Baton Rouge - Today, Gov. John Bel Edwards signed an emergency proclamation declaring the Louisiana Coast in a state of crisis and emergency. The emergency proclamation will be sent to President Donald Trump and members of Congress as a necessary means of raising the national profile of this crisis and expediting priority restoration projects with the level of urgency those projects require.
“The Louisiana coast is in a state of crisis that demands immediate and urgent action to avert further damage to one of our most vital resources,” said Gov. Edwards. “Immediately addressing this crisis will rejuvenate Louisiana’s economy and provide benefits across generations and positively impact the nation’s economy, including energy production; transportation and refining; intermodal commerce and trade; fisheries; disaster resilience; and natural resources.”
Louisiana’s coast is home to over half of the state’s population and significant industries that provide jobs, taxes, and products that are intertwined with the entire state’s wellbeing and economic productivity. These coastal resources are also vital to the national interest in the areas of energy, chemicals, international trade, fisheries, and national defense.

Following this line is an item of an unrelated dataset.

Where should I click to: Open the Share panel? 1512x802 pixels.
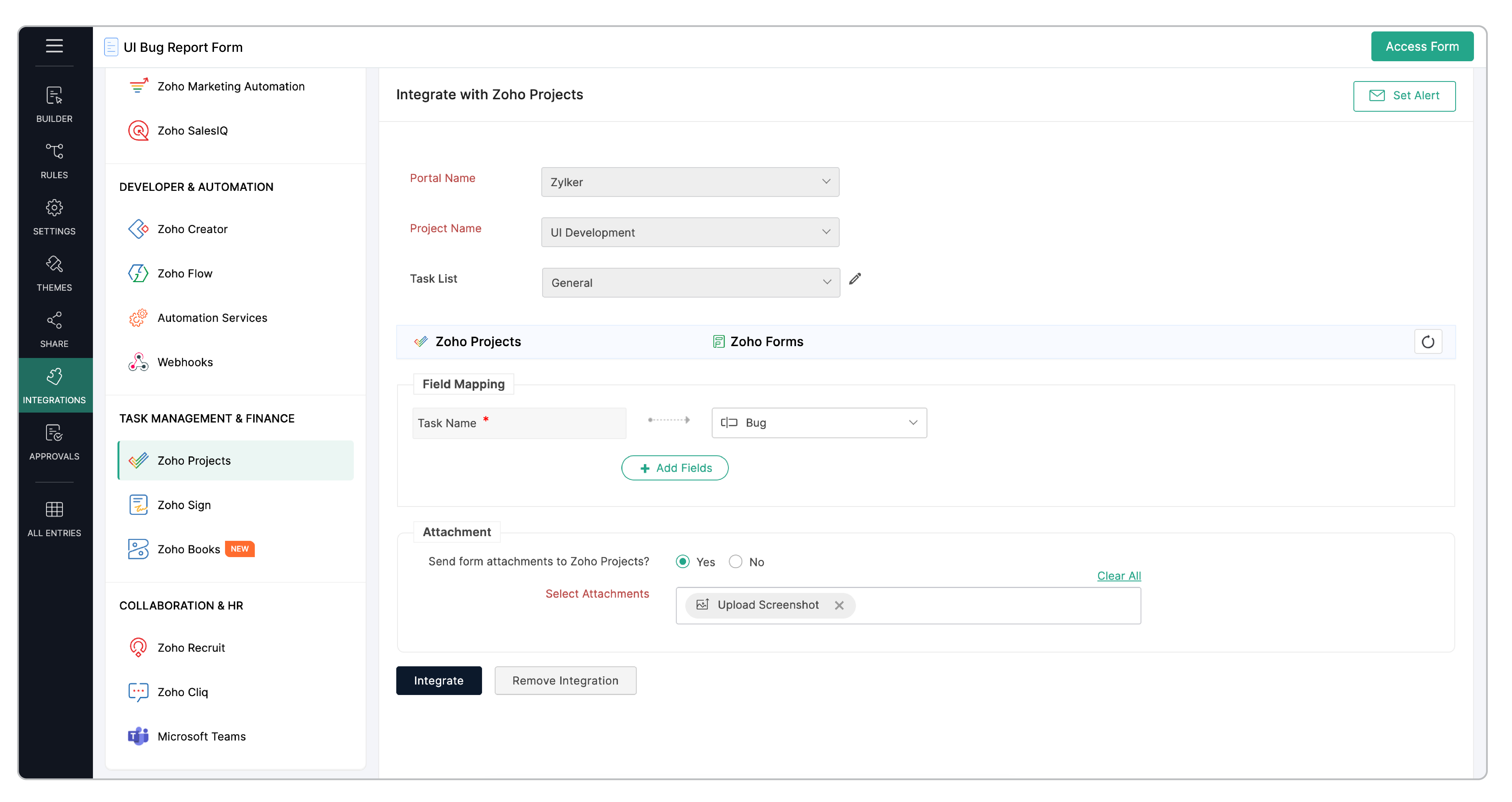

The governor’s emergency proclamation will deliver tangible benefits to the people and industries of Louisiana by allowing state agencies to streamline the implementation of integrated coastal protection efforts. With unprecedented funding for large-scale restoration projects on hand, the proclamation will help expedite those projects and more quickly put that money to work by making the case for flexibility within the federal regulatory process, which normally slows down the permitting process.
Building on the outreach Gov. Edwards has already done to President Trump in a letter last month regarding priority coastal protection infrastructure projects and burdensome federal regulations, today’s emergency proclamation arms the state with a new, three pronged approach to expediting restoration projects. The state aims to secure efficiencies in the current permitting process at the state level, to garner formal and increased attention from President Trump and federal agencies of Louisiana’s coastal crisis; and to solicit support from Congress to pass changes to the federal regulations to expedite all federal permitting and environmental review, including creation of waivers, categorical exemptions, alternative measures or expedited processes.
Executive Assistant to the Governor for Coastal Activities and Board Chairman to Louisiana’s Coastal Protection and Restoration Authority, Johnny Bradberry, submitted a request to the governor for the proclamation, which included a recent statement issued by the governor, “we are in a race against time to save our coast, and it is time we make bold decisions.”“This clearly highlights the support and recognition that Gov. Edwards has about the criticality of the state of our coast, and further demonstrates that he is clearly is a Coastal Governor,” said Bradberry.
An estimated 2,250 square miles of coastal Louisiana is expected to be lost in the next 50 years if immediate and urgent action is not taken to reverse this trend. Coastal shorelines, marshes and swamps serve as a vital barrier and a first line of defense against storm surge and flooding along the Louisiana coast are disappearing.